Talk therapy is the process of discussing one’s problems and possible solutions with a licensed therapist. This method is usually employed, and is usually effective, with victims of addiction due to the fact that many addicts do not come to terms with their addiction until they have a chance to talk about it. Often, addicts go through a stage of denial wherein they cannot accept that their drug or substance abuse affects their lives in a negative, and destructive, way. Once addicts accept and face the problem, addiction becomes much more manageable and easier to treat. It is the goal of talk therapy to help addicts before, during, and after treatment in the elimination of addiction.
Talking about a problem often helps in its resolution; this is what many hope to achieve by discussing problems with a friend or loved one. Talk therapy shares this goal by attempting to address problems related to addiction through its objective and educational discussion. Below are the three types of talk therapy that can help addicts face the problem and cope with addiction treatment.

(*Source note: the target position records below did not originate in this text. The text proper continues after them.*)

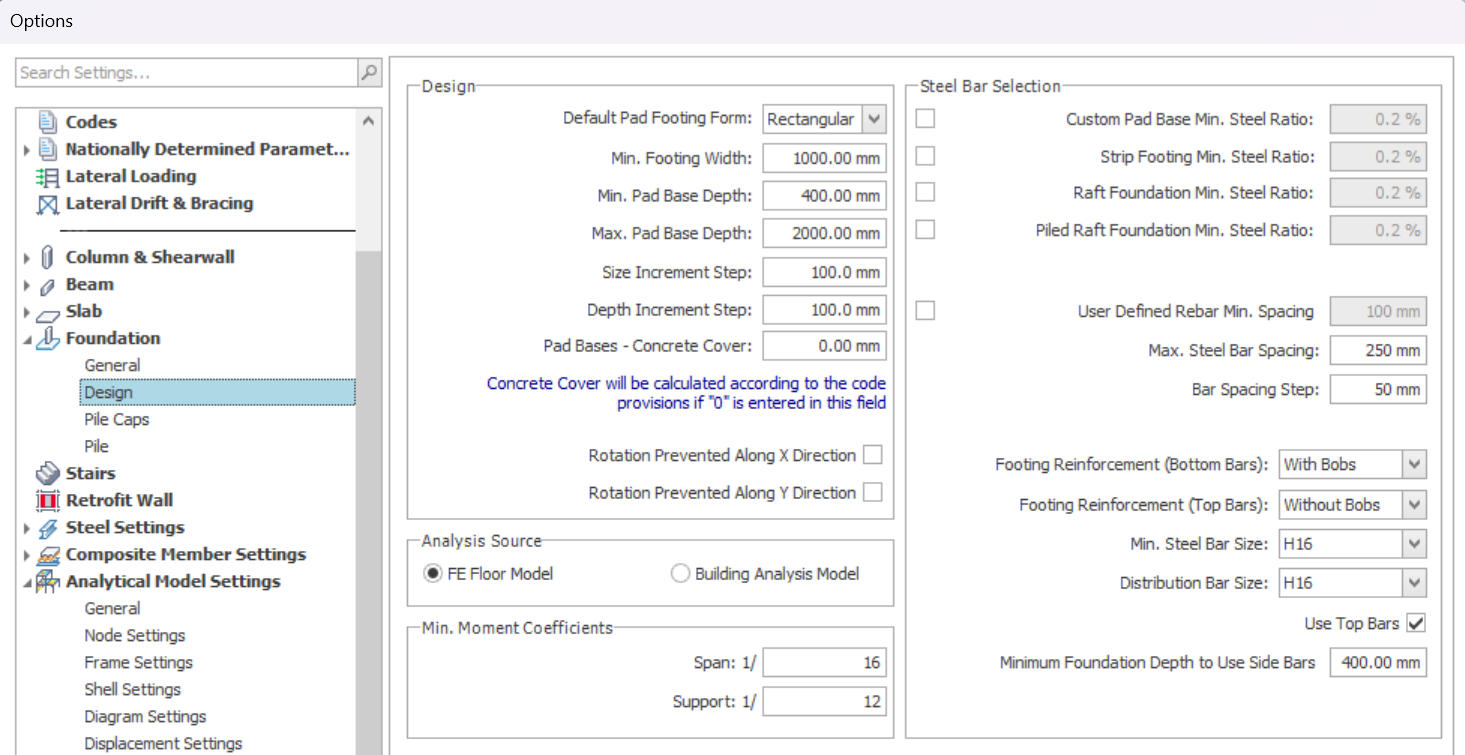Click the Lateral Loading icon

(x=47, y=177)
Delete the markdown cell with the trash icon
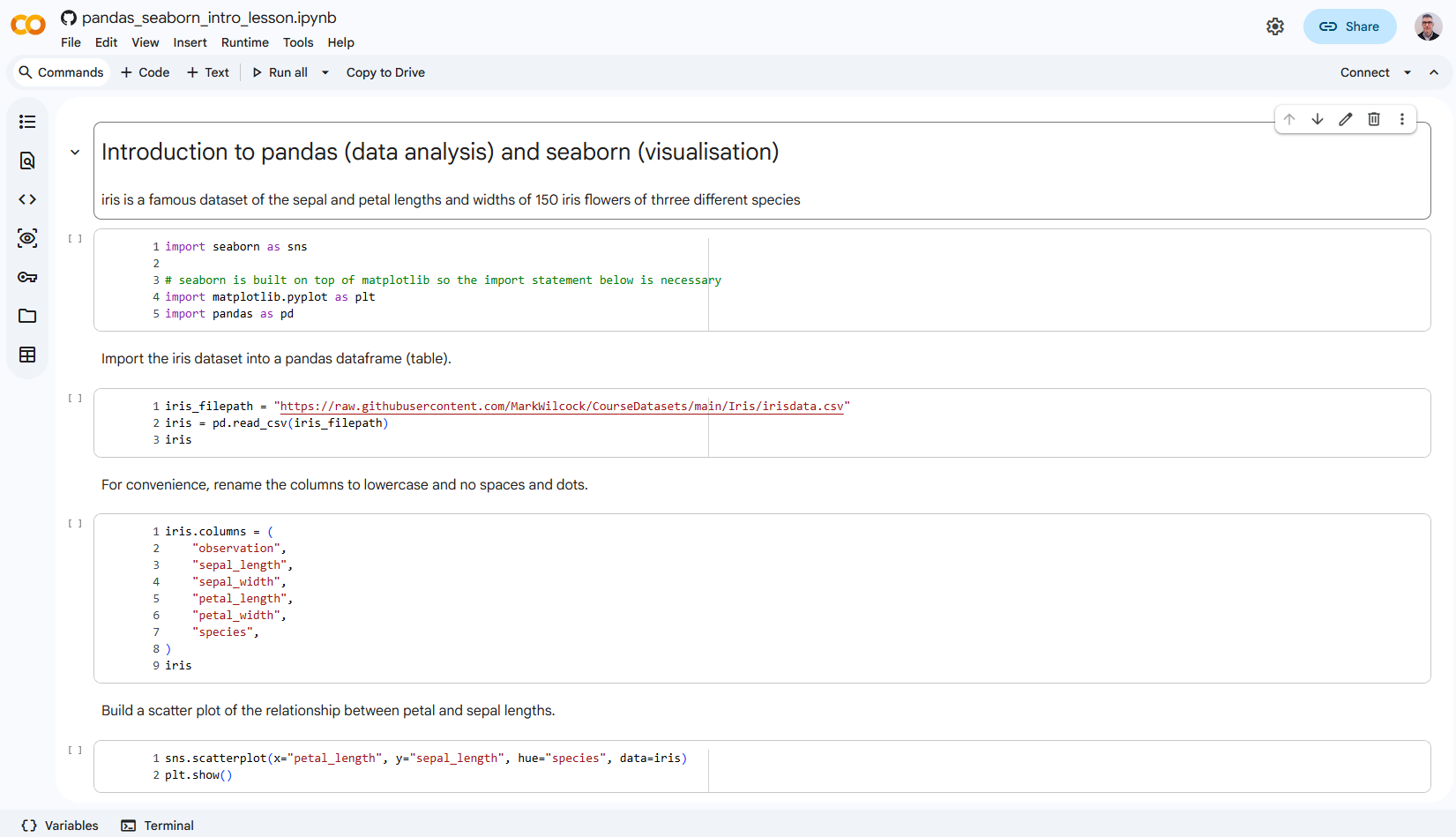This screenshot has width=1456, height=837. [1374, 118]
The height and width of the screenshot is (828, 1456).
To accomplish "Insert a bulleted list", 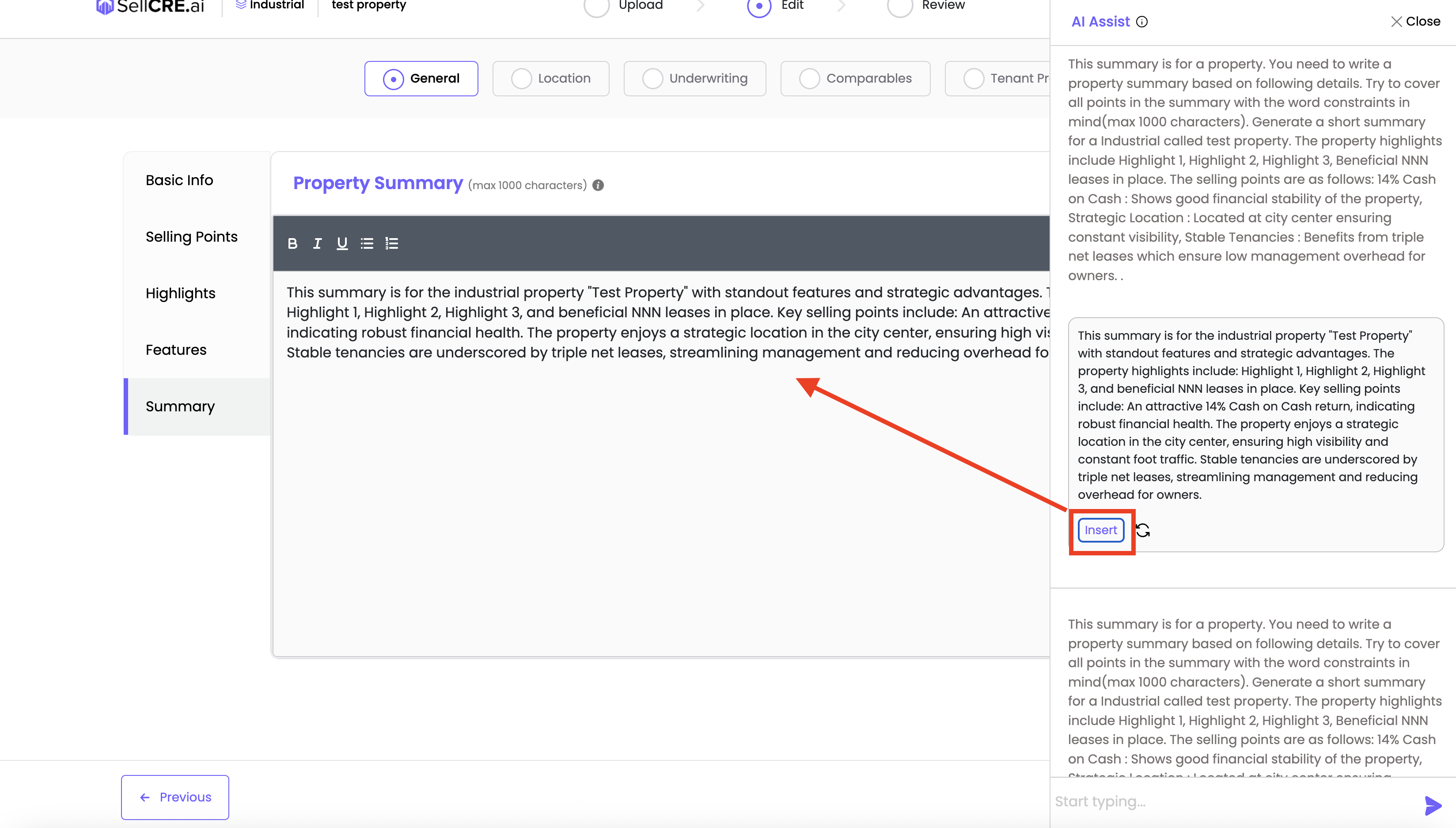I will (x=367, y=243).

Cognitive therapy is largely responsible for changing methods of thinking and in the modification of thought processes that led to substance abuse and addiction. It helps addicts correct their reactions to certain stimuli, for example, their response to drug cravings. It also helps to provide addicts with a more positive outlook on life that will help them cope with the challenges of addiction and recovery.
As the name implies, behavioral therapy is concerned with behavior modification and correction. As opposed to cognitive therapy, it modifies behavior by helping an individual develop new habits to replace the old. As is common knowledge, addiction is a dangerous, life-threatening habit; cognitive and behavioral therapy go hand in hand in helping addicts instigate a change from within that will help them change for the better. A strict behaviorist would likely see addiction as a negative behavior pattern that can be broken by re-acclimating the patient to new behavioral patterns. Conversely, a pure cognitive therapist might look at addiction as a problem stemming from underlying unresolved emotional issues and deficits in emotional coping skills. Both of these views have something valid to teach us about the nature of addiction as a disease, and that is why the most cutting edge treatment centers tend to prefer a merging of these two paradigms known as ‘cognitive-behavioral therapy’.
Interpersonal therapy is the quintessential form of talk therapy because it involves actual discussion and interaction with other people. It teaches one how to relate better with others and how to express one’s thoughts and emotions in an effort to uncover underlying conflicts and problems. Talking to other people will also help an addict gain a new perspective regarding his or her current situation and can provide insights on how to resolve the challenges along the way.